* REQUIRED ACTION
Write out the listing below word for word, leaving out the pictures.

(RECORDED INFORMATION)

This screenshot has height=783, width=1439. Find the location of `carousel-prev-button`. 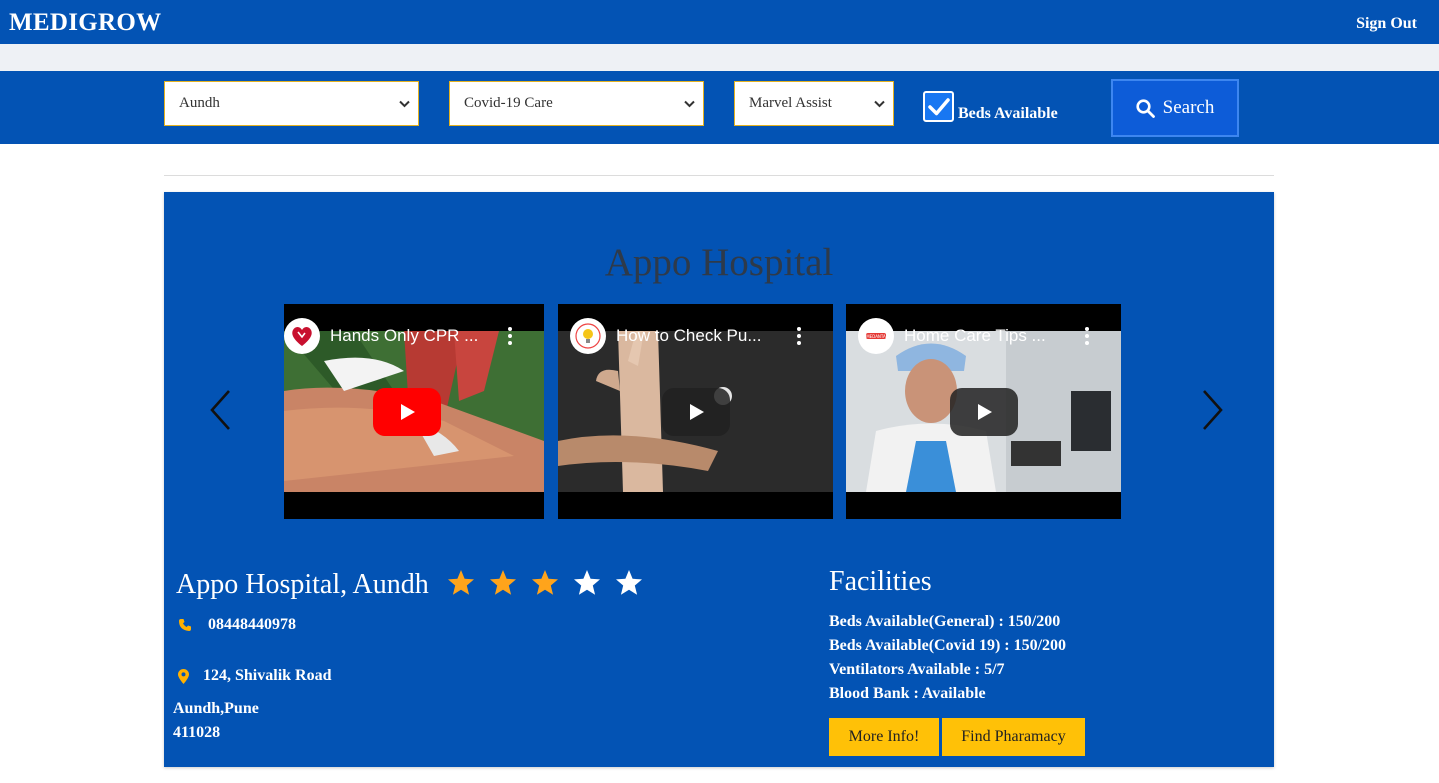

carousel-prev-button is located at coordinates (221, 410).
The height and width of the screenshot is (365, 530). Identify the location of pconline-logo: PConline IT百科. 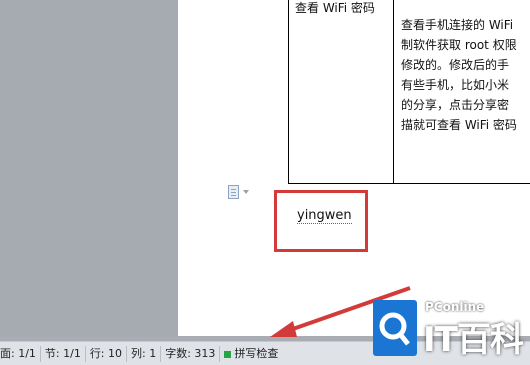
(445, 329).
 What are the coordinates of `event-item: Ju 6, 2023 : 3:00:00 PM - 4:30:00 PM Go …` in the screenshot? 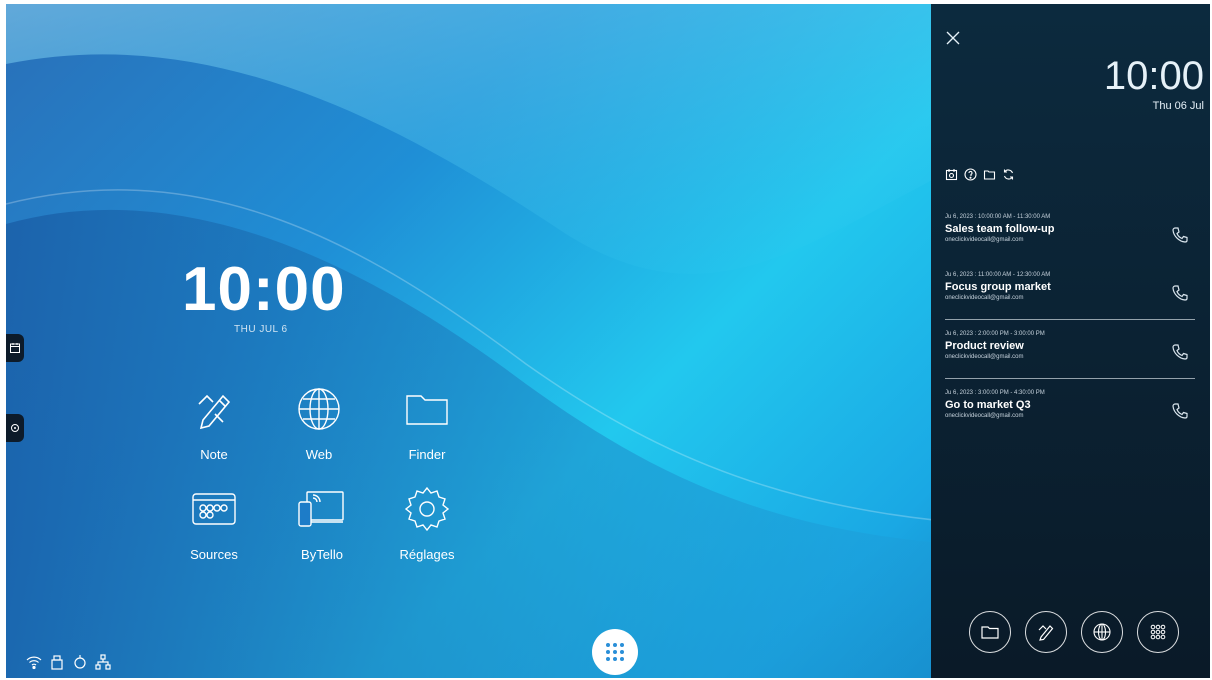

(End RECORDED INFORMATION)

* RESULT OF THE EXERCISE
This screenshot has height=783, width=1439. Find the location of `carousel-prev-button`. 

carousel-prev-button is located at coordinates (221, 410).
The height and width of the screenshot is (365, 530). Identify the location of pconline-logo: PConline IT百科. 
(445, 329).
 What are the coordinates of `event-item: Ju 6, 2023 : 3:00:00 PM - 4:30:00 PM Go …` in the screenshot? 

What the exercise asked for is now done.